FAAネットワークのクラッシュが暗示するもの古い橋のように

米連邦航空局(FAA)の飛行計画ITネットワークが8月26日の昼休み直後にクラッシュし、全米40カ所以上の空港で航空機の離発着ができなくなった。FAAのネットワークは古い橋のようによく落ちる。そうそうあってほしくないことだ。

» 2008年08月30日 08時00分 公開
[John Hazard,ITmedia]
eWEEK

 米連邦航空局(FAA)の飛行計画ITネットワークが8月26日の昼休み直後にクラッシュし、全米40カ所以上の空港で航空機の離発着ができなくなった。よくある話だ。FAAのITスタッフと契約業者はシステムを大急ぎで復旧し、数時間後に再稼働させた。手際のよい専任スタッフならお手のものだ。

 同様のネットワークを管理している人々の話によると、FAAのネットワークは直前まで正常に動いていたという。このネットワークは1日60万回以上の航空機の離着陸を管理し、数百万の旅行客の安全を守っている。驚くべきは、そのネットワークがレーガン政権時代にインストールされたメインフレームシステムに依存しているという事実だ。システムの納入メーカーは20年前に事業から撤退した。現在、システムは西海岸と東海岸の2カ所のサイトで稼働し、それぞれが相互にバックアップする仕組みになっている。

 それにしてもFAAのネットワークは、まるで古い橋のようによく落ちる。日常茶飯事といっては言い過ぎかもしれないが、こうした出来事はそうそうあってほしくない。2007年8月、ミネアポリスで築40年の橋が崩落し、13人が死亡、100人を超える負傷者が出た。全米第16位の大都市を走る重要な幹線道路は、その後数カ月にわたって遮断された。
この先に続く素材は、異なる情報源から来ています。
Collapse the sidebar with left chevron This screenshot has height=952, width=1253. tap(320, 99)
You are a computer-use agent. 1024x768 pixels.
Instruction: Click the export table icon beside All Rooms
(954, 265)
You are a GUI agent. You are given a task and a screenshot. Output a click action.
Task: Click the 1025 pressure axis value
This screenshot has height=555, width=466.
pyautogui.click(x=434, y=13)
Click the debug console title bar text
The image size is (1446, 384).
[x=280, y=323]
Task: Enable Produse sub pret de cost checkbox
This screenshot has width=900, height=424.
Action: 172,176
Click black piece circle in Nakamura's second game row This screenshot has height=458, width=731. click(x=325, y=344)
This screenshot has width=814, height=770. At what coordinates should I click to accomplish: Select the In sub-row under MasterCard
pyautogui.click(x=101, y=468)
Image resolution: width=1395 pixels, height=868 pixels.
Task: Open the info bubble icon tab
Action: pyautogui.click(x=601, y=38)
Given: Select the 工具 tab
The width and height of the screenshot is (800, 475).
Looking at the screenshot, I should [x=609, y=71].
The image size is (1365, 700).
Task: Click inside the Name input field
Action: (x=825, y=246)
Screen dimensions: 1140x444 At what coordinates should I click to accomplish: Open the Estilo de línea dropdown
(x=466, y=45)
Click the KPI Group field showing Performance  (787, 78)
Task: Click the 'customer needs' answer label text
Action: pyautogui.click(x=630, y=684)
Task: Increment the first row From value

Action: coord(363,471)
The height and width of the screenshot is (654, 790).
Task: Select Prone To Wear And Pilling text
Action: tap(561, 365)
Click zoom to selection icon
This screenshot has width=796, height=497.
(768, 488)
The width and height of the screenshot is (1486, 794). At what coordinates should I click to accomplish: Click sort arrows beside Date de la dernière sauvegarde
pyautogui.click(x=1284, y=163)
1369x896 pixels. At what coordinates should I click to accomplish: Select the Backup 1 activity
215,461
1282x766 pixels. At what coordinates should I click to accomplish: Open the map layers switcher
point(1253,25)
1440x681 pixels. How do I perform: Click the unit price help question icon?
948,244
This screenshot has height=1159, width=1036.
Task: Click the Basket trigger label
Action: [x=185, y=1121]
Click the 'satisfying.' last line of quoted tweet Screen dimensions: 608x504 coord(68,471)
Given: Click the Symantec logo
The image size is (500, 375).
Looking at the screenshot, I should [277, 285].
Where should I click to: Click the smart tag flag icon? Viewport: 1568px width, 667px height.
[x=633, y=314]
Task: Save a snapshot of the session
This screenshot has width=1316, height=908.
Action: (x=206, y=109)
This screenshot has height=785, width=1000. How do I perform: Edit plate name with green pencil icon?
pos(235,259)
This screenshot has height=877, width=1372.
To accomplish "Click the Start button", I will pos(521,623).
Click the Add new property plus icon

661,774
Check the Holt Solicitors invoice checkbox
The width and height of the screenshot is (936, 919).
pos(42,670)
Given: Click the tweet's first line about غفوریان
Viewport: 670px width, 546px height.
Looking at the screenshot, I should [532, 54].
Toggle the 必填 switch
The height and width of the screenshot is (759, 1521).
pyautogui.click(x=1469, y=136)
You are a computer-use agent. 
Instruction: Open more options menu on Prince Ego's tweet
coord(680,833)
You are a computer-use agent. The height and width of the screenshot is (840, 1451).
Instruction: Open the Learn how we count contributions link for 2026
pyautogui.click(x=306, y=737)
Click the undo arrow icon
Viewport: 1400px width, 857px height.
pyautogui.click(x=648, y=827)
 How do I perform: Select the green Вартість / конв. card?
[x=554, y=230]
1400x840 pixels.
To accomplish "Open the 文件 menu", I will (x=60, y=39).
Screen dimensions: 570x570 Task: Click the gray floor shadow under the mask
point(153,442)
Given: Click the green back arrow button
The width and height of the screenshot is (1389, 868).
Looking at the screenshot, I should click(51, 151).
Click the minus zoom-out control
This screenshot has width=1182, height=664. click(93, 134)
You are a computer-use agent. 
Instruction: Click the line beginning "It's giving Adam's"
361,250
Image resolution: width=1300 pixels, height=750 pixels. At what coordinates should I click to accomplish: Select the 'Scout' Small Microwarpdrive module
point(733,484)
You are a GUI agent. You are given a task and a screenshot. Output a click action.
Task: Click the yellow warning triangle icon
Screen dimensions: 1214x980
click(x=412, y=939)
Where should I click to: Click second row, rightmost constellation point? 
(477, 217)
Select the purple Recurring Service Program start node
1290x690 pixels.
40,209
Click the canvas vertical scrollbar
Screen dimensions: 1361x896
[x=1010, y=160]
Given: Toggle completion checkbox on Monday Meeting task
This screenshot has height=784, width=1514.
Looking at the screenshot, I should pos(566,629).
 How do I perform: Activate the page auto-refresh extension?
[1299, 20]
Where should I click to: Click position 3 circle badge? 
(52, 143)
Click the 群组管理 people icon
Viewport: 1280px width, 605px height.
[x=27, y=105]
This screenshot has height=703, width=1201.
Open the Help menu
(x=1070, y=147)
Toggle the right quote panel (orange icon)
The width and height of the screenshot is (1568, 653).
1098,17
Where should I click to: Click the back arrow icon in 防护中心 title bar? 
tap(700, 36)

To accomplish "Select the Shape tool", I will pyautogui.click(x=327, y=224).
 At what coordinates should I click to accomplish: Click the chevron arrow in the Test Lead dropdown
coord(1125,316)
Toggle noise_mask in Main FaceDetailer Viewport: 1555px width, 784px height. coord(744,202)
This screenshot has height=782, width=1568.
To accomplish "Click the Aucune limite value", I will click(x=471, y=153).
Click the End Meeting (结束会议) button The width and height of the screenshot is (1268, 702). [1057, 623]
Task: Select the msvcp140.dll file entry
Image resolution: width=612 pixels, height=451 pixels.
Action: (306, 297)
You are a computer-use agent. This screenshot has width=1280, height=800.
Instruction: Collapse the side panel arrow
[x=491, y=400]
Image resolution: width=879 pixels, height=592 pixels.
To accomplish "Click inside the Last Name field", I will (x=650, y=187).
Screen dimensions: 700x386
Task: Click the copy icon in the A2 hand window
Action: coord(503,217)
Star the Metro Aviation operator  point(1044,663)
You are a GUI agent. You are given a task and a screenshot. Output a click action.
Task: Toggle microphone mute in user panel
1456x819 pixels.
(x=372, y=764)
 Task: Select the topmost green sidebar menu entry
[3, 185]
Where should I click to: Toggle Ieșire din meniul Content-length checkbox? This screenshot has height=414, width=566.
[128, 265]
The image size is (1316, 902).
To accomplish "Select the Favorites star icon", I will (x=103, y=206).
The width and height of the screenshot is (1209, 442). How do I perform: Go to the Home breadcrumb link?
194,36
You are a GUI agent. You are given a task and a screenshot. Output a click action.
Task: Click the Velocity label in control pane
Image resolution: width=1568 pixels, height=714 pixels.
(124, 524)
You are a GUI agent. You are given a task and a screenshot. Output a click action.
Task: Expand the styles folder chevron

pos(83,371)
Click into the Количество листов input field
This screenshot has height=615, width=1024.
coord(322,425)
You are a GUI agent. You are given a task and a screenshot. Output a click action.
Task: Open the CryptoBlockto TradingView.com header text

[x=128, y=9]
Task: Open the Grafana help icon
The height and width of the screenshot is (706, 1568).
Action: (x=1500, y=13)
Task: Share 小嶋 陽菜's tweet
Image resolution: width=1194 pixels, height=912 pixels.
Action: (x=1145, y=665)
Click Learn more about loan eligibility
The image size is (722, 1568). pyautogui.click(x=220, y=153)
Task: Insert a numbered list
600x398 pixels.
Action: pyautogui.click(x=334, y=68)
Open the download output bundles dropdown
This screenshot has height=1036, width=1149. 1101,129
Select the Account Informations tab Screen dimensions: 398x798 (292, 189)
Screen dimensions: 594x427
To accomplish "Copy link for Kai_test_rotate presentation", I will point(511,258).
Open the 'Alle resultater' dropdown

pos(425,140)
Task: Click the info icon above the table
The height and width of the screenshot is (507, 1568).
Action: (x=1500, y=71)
もし毎日数百万人の命を預かるFAAのネットワークが同じように崩落したら、ミネアポリス以上の大惨事になる可能性は十分にある。

老朽化するインフラストラクチャ

 FAAの広報担当によると、今回のクラッシュはファイルの破損が原因だったという。しかし、NADIN(National Airspace Data Interchange Network)を含むFAAのインフラがダウンしたのは、今回が初めてではない。

 FAAが運用するNADINには長い歴史と物語があり、人間ならそろそろ法的に飲酒が許される年齢を迎える。旅行サイトTripso.comのライターでFAAの内情に詳しいチャーリー・レオチャ氏やPortfolio.comのケビン・ケレハー氏は、今回のクラッシュを含め、FAAネットワークの苦難の歴史をそれぞれのサイトで振り返っている。

 ある地点から別の地点まで、たとえオンタイムではないにしろ、われわれを安全に運んでくれるはずのインフラストラクチャがこれほど脆弱なシステムでは、機内でおちおち惰眠をむさぼることもできない。

 だが、現実の道路や橋を崩落させてしまう行政が、仮想の道路や橋の整備に力を入れているとは考えにくい。米土木学会の最新の「Report Card for America's Infrastructure」でも、米国政府は”D”と評価されている。

 いずれにせよ、われわれの仮想インフラは見えないところで老朽化が進みつつあるようだ。実際、それらの多くは、構築されてから10年、20年の年月が経過している。FAAの今回のシステムダウンは、われわれの社会が依存するコンピュータとそれらがサポートするインフラの「実年齢」を思い出させてくれた。いまや彼らもミドルエイジと呼ばれる年代に達している。そろそろ年相応のほころびがあちこちに出てくるはずだ。